### Assigned task
Pick the lines holding the string "Toggle" out of the records and copy them.

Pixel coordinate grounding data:

-- Opening Marker --

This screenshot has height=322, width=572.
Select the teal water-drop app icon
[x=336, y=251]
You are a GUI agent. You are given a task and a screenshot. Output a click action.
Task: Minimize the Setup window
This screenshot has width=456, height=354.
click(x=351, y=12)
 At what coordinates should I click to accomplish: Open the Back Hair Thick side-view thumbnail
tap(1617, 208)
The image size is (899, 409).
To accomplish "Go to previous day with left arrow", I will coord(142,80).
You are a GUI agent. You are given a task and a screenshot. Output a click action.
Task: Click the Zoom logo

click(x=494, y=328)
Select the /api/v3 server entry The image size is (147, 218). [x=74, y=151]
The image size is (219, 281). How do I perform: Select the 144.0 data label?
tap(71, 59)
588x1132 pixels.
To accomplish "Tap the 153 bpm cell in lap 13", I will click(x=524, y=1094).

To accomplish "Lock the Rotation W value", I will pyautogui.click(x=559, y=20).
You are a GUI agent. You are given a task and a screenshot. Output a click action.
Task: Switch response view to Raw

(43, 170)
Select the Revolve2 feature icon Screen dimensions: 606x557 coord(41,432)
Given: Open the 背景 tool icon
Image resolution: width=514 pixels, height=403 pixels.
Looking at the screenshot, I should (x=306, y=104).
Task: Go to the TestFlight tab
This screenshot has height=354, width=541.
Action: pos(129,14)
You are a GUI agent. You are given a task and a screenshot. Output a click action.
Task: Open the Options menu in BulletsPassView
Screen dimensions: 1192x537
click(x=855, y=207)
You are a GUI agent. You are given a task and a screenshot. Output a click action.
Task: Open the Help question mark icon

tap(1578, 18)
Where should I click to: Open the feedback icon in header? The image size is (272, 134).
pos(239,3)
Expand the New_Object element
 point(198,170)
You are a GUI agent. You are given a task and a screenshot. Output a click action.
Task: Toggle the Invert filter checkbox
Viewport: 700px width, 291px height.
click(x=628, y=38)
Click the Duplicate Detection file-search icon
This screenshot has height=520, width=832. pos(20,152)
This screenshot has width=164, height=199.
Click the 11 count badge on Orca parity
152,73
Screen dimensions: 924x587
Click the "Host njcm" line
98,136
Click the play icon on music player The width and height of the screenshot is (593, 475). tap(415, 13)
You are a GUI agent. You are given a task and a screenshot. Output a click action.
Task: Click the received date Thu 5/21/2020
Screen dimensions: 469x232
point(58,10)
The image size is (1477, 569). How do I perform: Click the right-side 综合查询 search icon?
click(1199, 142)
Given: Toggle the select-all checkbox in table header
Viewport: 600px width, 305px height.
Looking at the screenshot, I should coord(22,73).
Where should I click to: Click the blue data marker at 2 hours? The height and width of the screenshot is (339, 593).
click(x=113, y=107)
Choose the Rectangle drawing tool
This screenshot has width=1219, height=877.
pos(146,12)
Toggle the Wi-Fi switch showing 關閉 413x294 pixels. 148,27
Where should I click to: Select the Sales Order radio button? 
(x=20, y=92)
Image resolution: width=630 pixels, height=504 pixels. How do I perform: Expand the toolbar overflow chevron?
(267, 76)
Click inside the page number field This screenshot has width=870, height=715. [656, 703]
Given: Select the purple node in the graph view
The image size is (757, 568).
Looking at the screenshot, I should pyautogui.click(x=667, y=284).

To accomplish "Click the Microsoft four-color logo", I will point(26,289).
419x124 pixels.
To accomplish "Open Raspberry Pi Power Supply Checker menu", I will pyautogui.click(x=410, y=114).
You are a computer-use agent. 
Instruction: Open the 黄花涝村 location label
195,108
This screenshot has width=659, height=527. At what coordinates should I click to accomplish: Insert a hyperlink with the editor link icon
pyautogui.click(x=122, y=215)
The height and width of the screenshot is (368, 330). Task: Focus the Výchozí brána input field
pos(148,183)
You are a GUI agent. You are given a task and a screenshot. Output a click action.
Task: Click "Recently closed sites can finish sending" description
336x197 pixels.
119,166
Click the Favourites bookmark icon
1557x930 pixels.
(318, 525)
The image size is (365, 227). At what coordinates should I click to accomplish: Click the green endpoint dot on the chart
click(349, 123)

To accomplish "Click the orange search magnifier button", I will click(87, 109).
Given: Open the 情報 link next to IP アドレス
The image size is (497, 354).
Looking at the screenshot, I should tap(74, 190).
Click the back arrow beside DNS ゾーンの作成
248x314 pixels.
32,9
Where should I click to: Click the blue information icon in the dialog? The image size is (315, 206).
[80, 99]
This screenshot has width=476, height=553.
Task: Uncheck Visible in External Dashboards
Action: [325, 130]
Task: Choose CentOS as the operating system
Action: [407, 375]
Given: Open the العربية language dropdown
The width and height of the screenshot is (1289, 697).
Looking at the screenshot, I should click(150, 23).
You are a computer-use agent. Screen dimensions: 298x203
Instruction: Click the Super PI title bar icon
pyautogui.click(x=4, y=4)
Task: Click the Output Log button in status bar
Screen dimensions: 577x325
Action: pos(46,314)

-- Closing Marker --

### Answer below
Task: Toggle the Invert filter checkbox
Given: Toggle the select-all checkbox in table header
Toggle the Wi-Fi switch showing 關閉 413x294 pixels. 148,27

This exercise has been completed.